## [SET TASK]
Format each line of the material below as a string in a JSON list, one string per line, covering all of the material and omitting blank lines and pictures.

## [ENTRIES]
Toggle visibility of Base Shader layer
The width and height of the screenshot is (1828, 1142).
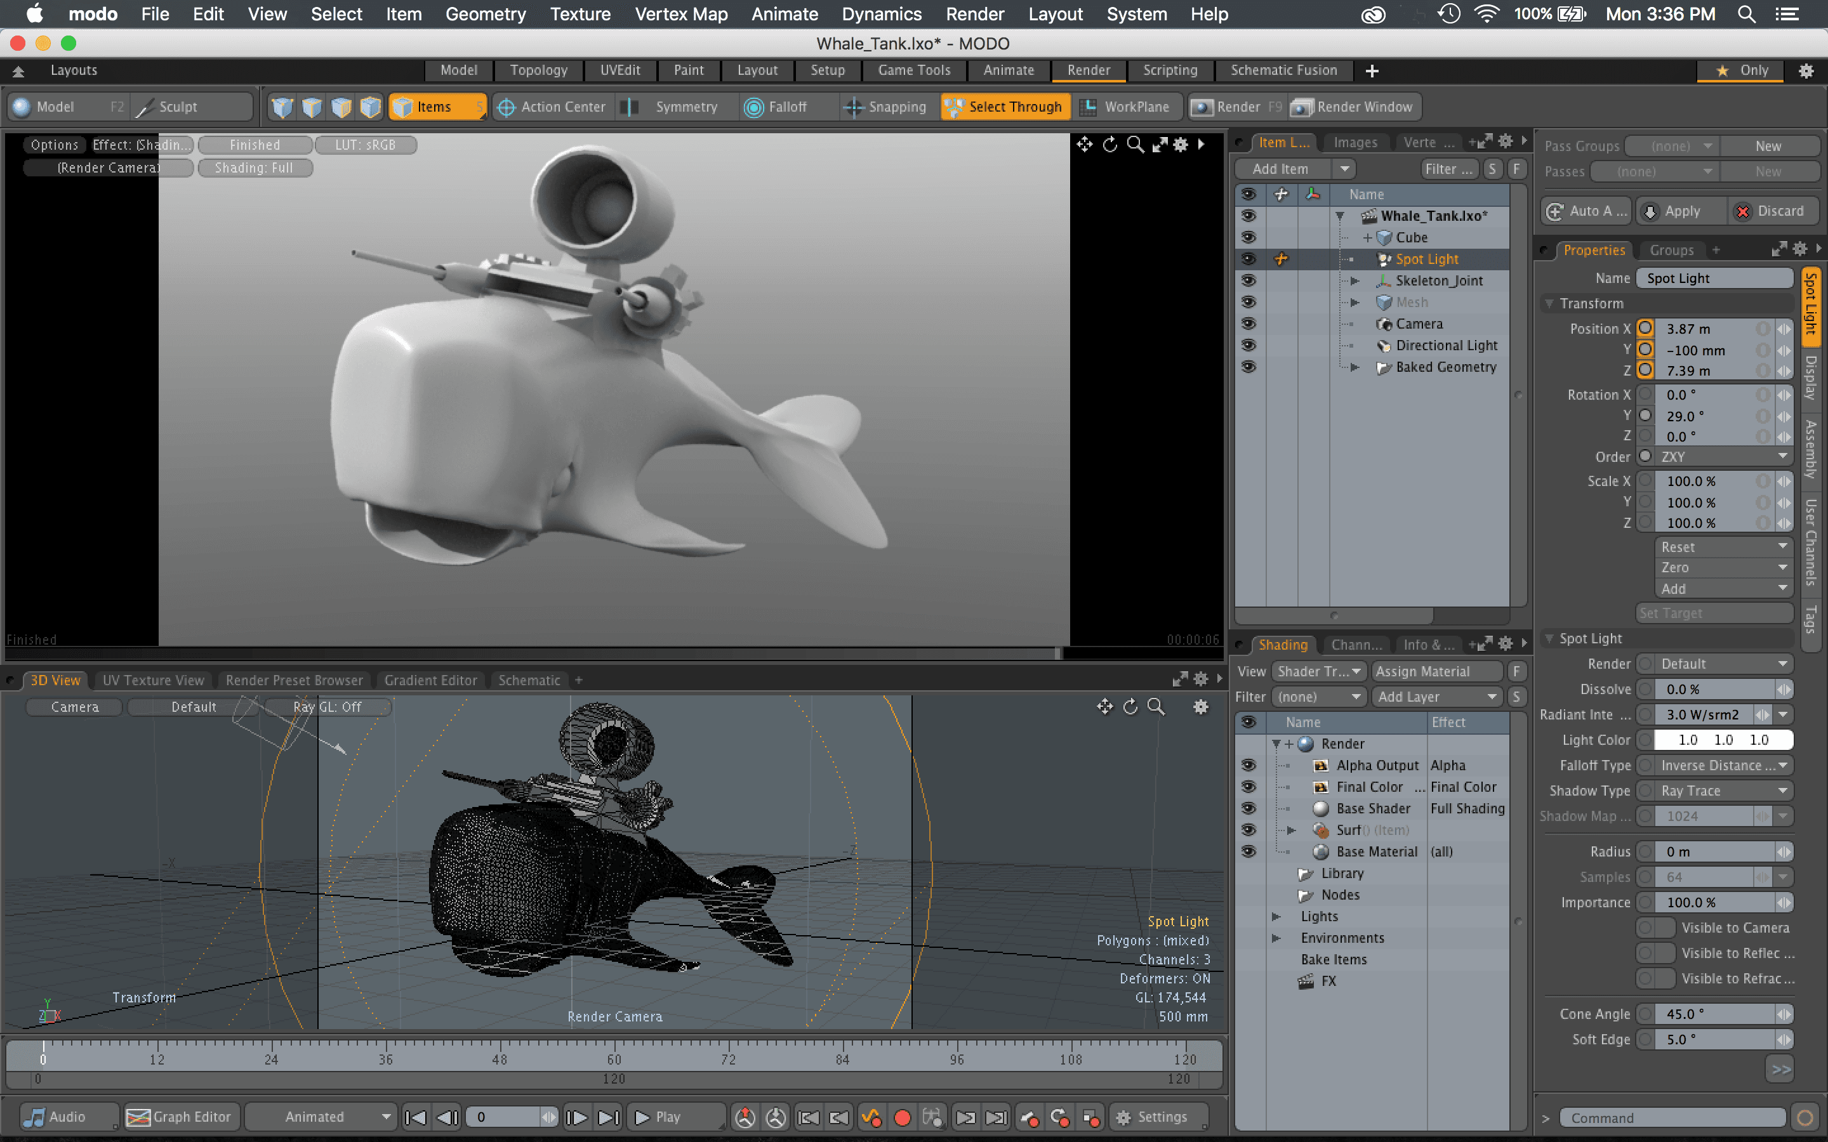click(x=1249, y=808)
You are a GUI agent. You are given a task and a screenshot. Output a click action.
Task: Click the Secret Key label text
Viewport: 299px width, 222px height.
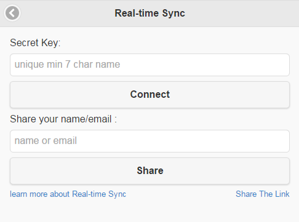[35, 43]
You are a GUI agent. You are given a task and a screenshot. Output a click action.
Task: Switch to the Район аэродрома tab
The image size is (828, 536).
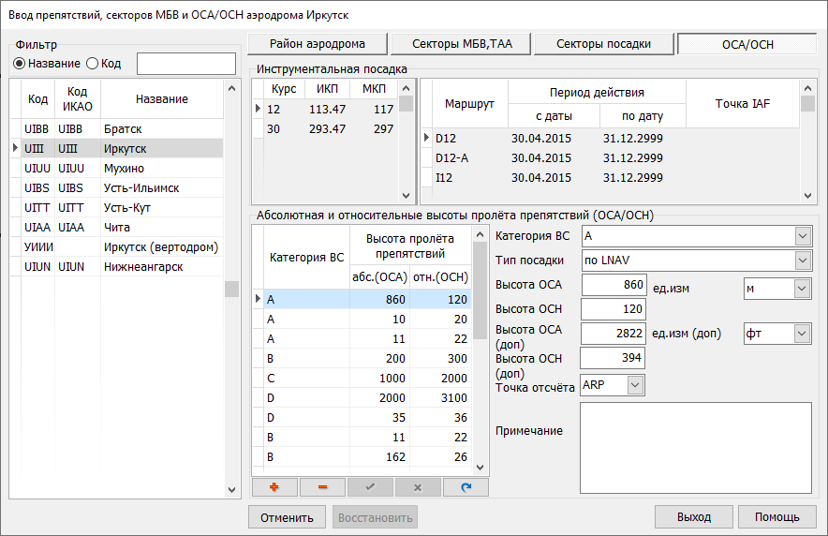click(x=317, y=43)
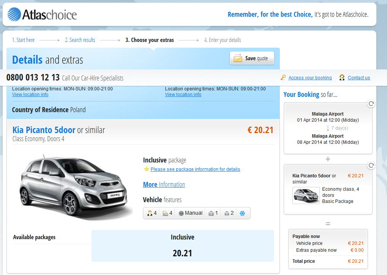387x275 pixels.
Task: Return to step 2 Search results
Action: (x=80, y=40)
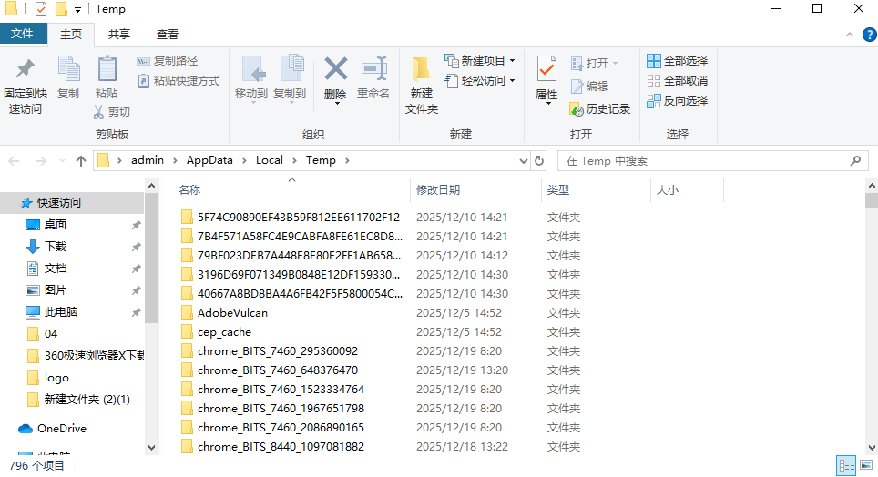Screen dimensions: 878x477
Task: Switch to details view mode
Action: pyautogui.click(x=846, y=465)
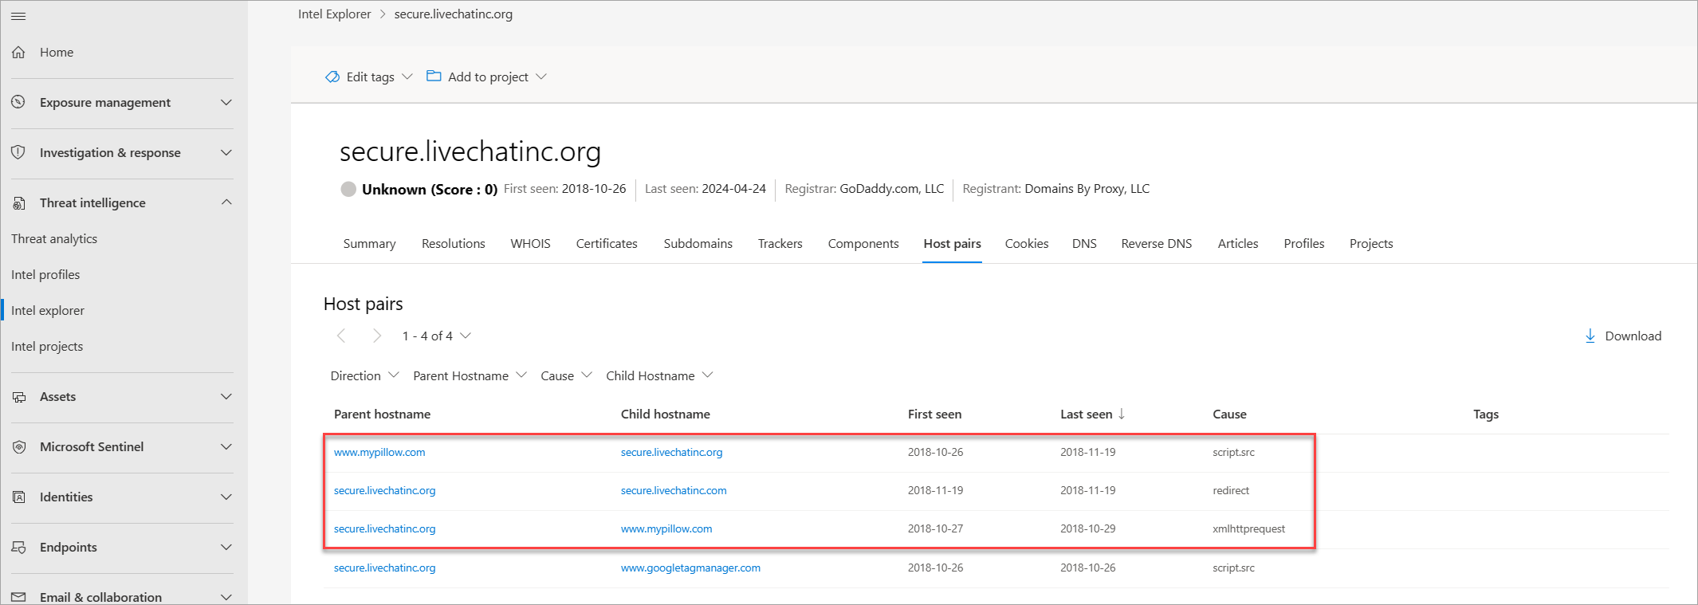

## [RESULT FOR THIS TASK]
[
  "Toggle visibility of Base Shader layer",
  "The width and height of the screenshot is (1828, 1142).",
  "click(x=1249, y=808)",
  "You are a GUI agent. You are given a task and a screenshot. Output a click action.",
  "Task: Click the Secret Key label text",
  "Viewport: 299px width, 222px height.",
  "[35, 43]",
  "You are a GUI agent. You are given a task and a screenshot. Output a click action.",
  "Task: Switch to the Район аэродрома tab",
  "The image size is (828, 536).",
  "click(x=317, y=43)",
  "387x275 pixels.",
  "Task: Return to step 2 Search results",
  "Action: (x=80, y=40)",
  "Screen dimensions: 878x477",
  "Task: Switch to details view mode",
  "Action: pyautogui.click(x=846, y=465)"
]